You can configure these settings via the `.env` file or the CLI menu.
### 🔹 Using Google Gemini (Default)
This is the default provider. You only need a Google API Key.
**Configuration (`.env`):**
```dotenv
AI_PROVIDER=gemini
GOOGLE_API_KEY=your_google_api_key
GEMINI_MODEL=models/gemini-2.0-flash # Optional: Change model
```
**Available Gemini Models:**
- `models/gemini-2.0-flash` (Fast, efficient)
- `models/gemini-1.5-flash`
- `models/gemini-1.5-pro` (Higher reasoning capability)
### 🔹 Using OpenAI-Compatible Providers
You can connect to any service that follows the OpenAI API standard, including local LLMs.
#### 1. Official OpenAI
```dotenv
AI_PROVIDER=openai
OPENAI_API_KEY=sk-...
OPENAI_MODEL=gpt-5o
```
#### 2. Ollama (Local LLM)
Run Ollama locally (`ollama serve`) and use the following config:
```dotenv
AI_PROVIDER=openai
OPENAI_BASE_URL=http://localhost:11434/v1
OPENAI_API_KEY=ollama # Value doesn't matter for Ollama, but must be present
OPENAI_MODEL=llama3 # Or any model you have pulled
```
#### 3. LM Studio (Local LLM)
Start the local server in LM Studio and use:
```dotenv
AI_PROVIDER=openai
OPENAI_BASE_URL=http://localhost:1234/v1
OPENAI_API_KEY=lm-studio
OPENAI_MODEL=model-identifier
```
#### 4. OpenRouter / Together AI / Groq
Point the `OPENAI_BASE_URL` to the provider's endpoint:
```dotenv
AI_PROVIDER=openai
OPENAI_BASE_URL=https://openrouter.ai/api/v1
OPENAI_API_KEY=your_openrouter_key
OPENAI_MODEL=anthropic/claude-3-opus
```
### 🔹 Custom Prompts
You can customize the instructions given to the AI by creating a `custom_prompts.json` file in the root directory. This allows you to tailor the categorization logic or sentiment analysis to your specific needs.
**To use:**
1. Copy `custom_prompts.example.json` to `custom_prompts.json`.

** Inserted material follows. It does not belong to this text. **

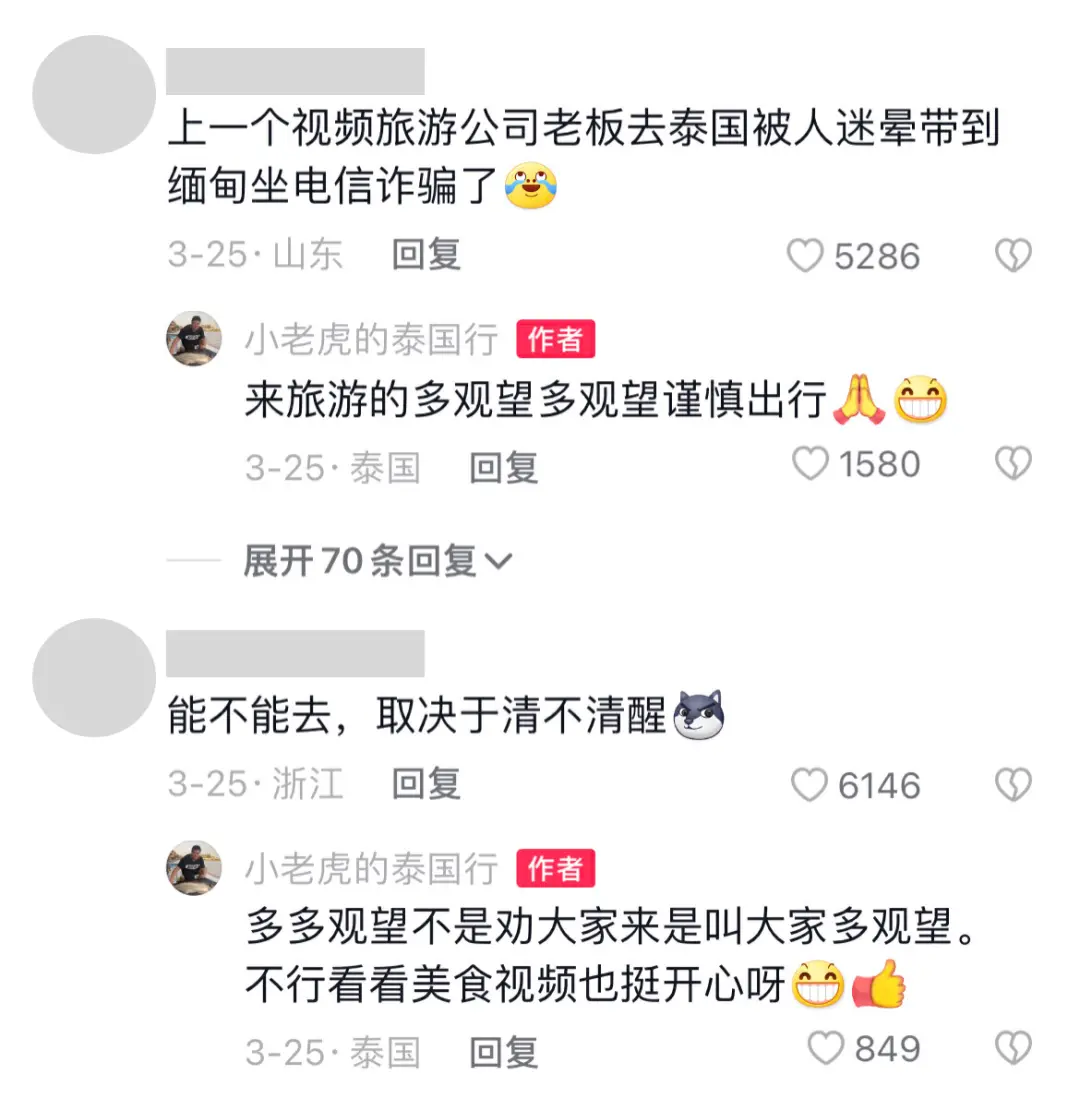Reply to the 3-25 Zhejiang comment
1080x1110 pixels.
[x=426, y=784]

2. Edit the prompts in `custom_prompts.json`.
**Example Structure:**
```json
{
"post_categorization": "You are an expert post categorizer. Analyze the following...",
"comment_analysis": "You are an expert comment analyzer..."
}
```
## ⚙️ Usage
The application is run via the CLI:
```bash
python main.py [options]
```
**Available Commands:**
* `scrape`: Scrapes posts and comments from a Facebook group.
```bash
python main.py scrape --group-url "GROUP_URL" [--num-posts 50] [--headless]
```
> You'll be prompted securely for Facebook credentials
* `process-ai`: Processes scraped posts and comments with the configured AI provider.
```bash
python main.py process-ai
```
* `view`: Views categorized posts and comments with filtering options:
```bash
python main.py view [--category CATEGORY] [--author AUTHOR] [--limit N]
```
* Interactive field and value selection
* Pagination support
* `export`: Exports data to CSV or JSON format:
```bash
python main.py export --format csv|json [--output-path PATH] [--category CATEGORY]
```
* Handles both posts and comments
* Automatic directory creation
* `stats`: Shows comprehensive statistics about collected data:
```bash
python main.py stats
```
## ⚠️ Important Notice
**This tool is provided for educational purposes only. Users must:**
- Comply with Facebook's Terms of Service
- Respect privacy and data protection laws
- Not use scraped data for commercial purposes
- Use responsibly and ethically
The developers assume no liability for misuse of this tool. Scraping may violate Facebook's terms - use at your own risk.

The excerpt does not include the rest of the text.